TASK PROMPT: Go over the records and copy every line with the string "Expand".

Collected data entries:
+--

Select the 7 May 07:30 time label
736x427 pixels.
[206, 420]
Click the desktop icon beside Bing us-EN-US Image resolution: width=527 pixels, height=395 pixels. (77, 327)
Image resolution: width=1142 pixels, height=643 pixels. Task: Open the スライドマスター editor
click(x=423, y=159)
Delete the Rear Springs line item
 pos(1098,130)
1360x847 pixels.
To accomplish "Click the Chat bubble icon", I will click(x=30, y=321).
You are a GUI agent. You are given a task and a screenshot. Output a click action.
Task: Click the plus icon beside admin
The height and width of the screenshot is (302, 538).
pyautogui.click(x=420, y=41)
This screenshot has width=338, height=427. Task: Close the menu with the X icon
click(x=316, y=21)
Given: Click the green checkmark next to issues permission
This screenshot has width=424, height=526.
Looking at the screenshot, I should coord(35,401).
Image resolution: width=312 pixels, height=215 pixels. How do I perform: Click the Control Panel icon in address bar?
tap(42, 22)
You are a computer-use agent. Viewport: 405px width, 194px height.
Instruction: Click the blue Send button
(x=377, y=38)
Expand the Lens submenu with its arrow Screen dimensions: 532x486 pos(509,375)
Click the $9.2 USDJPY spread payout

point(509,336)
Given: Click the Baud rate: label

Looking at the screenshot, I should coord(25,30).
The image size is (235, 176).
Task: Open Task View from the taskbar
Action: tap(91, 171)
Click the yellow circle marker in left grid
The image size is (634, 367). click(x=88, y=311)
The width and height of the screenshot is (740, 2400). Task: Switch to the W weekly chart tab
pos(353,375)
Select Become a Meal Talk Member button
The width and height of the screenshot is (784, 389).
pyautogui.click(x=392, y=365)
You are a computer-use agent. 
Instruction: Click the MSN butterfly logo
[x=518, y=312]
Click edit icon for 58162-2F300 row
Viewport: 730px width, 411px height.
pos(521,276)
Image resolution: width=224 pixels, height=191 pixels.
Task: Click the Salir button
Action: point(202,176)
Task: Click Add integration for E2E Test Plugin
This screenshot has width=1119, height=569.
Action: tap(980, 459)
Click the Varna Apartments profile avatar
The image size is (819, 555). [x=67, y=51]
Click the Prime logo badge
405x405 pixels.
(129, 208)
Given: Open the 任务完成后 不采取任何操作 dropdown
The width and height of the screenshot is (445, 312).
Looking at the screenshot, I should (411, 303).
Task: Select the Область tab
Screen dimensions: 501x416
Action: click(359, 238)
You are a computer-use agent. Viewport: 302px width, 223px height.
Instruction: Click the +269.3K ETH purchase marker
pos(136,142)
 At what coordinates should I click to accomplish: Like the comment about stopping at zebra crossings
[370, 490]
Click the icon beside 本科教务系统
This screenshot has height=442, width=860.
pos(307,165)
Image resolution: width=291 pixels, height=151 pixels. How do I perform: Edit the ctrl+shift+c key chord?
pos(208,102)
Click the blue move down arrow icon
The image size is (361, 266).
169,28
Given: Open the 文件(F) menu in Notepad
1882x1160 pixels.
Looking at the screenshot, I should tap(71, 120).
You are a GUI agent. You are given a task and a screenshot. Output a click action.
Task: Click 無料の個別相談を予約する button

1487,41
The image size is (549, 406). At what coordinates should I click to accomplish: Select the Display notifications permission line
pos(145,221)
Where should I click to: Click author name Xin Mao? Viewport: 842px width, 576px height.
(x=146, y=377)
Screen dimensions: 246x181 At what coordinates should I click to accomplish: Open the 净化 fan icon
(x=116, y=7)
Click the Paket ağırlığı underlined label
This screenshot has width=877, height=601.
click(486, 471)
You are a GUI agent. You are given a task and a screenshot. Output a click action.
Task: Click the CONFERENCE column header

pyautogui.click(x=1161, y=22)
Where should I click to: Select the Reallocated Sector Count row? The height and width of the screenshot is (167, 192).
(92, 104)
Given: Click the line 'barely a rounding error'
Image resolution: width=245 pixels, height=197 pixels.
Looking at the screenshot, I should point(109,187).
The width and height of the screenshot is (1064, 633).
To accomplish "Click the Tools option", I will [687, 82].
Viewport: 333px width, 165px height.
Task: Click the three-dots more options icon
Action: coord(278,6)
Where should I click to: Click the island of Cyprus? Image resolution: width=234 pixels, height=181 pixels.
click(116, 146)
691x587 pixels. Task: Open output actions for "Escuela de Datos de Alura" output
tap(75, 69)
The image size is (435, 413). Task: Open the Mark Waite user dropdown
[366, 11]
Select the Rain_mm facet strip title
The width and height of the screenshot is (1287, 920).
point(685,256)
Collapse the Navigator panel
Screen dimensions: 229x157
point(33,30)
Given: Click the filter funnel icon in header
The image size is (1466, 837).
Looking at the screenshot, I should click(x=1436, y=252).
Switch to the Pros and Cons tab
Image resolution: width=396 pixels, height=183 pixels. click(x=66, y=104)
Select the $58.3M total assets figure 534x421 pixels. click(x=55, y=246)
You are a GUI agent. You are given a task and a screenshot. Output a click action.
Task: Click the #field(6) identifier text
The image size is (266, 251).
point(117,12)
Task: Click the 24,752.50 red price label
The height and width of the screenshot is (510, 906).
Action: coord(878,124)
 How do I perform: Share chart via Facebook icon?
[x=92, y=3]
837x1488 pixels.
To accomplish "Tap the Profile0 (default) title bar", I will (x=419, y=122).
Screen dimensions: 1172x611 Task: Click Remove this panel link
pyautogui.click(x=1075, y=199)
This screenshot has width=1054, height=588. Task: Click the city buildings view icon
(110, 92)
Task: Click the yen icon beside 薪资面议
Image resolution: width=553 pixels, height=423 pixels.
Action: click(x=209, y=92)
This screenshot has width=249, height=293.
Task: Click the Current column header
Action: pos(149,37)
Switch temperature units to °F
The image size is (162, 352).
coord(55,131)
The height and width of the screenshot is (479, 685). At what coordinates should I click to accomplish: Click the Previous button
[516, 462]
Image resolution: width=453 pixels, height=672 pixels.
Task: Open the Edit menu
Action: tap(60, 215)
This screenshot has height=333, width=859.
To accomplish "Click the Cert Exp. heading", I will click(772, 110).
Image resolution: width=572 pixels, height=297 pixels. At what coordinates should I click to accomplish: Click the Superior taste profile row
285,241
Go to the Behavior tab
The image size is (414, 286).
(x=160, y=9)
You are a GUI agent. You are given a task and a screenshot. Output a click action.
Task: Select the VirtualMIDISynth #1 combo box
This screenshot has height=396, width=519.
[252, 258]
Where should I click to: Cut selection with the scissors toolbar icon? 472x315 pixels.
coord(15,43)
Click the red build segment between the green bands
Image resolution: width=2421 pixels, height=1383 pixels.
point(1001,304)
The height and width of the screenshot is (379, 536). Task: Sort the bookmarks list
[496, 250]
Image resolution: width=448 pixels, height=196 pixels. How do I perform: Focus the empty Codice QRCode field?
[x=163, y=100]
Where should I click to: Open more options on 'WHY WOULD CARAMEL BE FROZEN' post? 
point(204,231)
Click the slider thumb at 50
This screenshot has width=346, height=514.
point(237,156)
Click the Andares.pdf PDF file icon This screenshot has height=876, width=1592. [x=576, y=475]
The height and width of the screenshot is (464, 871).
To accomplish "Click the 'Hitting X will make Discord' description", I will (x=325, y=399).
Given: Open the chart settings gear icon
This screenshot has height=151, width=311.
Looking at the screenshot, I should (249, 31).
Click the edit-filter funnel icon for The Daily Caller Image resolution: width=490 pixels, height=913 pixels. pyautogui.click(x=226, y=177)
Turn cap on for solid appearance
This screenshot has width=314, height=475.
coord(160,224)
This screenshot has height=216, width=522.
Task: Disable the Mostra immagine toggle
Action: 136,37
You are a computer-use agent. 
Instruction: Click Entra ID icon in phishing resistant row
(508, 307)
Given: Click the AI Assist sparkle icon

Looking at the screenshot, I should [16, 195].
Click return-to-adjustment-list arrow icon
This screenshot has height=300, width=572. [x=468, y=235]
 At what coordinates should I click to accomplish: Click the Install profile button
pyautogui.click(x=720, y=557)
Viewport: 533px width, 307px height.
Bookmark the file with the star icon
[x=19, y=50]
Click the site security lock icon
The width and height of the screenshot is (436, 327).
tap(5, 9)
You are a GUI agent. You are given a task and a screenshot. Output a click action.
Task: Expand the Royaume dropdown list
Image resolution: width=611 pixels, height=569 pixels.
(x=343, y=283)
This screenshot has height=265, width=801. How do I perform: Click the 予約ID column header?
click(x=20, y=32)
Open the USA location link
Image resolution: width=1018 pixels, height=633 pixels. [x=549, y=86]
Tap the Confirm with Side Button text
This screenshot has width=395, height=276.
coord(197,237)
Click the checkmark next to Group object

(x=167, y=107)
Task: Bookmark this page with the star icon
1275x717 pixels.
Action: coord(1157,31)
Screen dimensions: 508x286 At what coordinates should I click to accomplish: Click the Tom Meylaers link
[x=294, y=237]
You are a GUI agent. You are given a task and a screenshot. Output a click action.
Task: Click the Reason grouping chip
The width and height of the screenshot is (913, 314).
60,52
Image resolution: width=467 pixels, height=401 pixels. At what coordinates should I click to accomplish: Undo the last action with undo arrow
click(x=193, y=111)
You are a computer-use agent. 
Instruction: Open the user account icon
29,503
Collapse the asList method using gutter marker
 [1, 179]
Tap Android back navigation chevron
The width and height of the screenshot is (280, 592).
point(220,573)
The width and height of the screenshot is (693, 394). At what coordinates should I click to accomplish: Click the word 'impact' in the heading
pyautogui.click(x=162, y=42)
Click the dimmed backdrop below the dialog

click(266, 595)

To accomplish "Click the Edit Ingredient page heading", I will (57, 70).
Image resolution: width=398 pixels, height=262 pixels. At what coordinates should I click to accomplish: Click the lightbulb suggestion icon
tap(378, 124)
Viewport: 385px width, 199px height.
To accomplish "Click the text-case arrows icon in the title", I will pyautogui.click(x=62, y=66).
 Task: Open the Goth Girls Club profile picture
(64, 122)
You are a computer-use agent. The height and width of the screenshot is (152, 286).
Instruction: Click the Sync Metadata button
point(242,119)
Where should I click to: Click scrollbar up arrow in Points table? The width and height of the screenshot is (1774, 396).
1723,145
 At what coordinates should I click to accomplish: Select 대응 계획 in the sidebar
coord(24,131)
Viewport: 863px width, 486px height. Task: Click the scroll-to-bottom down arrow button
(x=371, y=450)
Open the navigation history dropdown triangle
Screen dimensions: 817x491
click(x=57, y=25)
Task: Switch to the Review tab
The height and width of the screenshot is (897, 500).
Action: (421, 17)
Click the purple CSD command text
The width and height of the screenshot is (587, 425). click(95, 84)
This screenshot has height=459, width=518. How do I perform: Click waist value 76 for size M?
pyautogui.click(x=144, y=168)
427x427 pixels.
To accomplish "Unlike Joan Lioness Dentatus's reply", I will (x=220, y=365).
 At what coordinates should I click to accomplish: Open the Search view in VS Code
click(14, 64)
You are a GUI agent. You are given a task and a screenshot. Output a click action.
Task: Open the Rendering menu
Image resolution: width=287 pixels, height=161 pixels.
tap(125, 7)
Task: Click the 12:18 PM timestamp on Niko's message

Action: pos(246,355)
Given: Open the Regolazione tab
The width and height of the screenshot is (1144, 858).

+--

ANSWER TO THE EXERCISE:
Expand the Lens submenu with its arrow Screen dimensions: 532x486 pos(509,375)
Task: Expand the Royaume dropdown list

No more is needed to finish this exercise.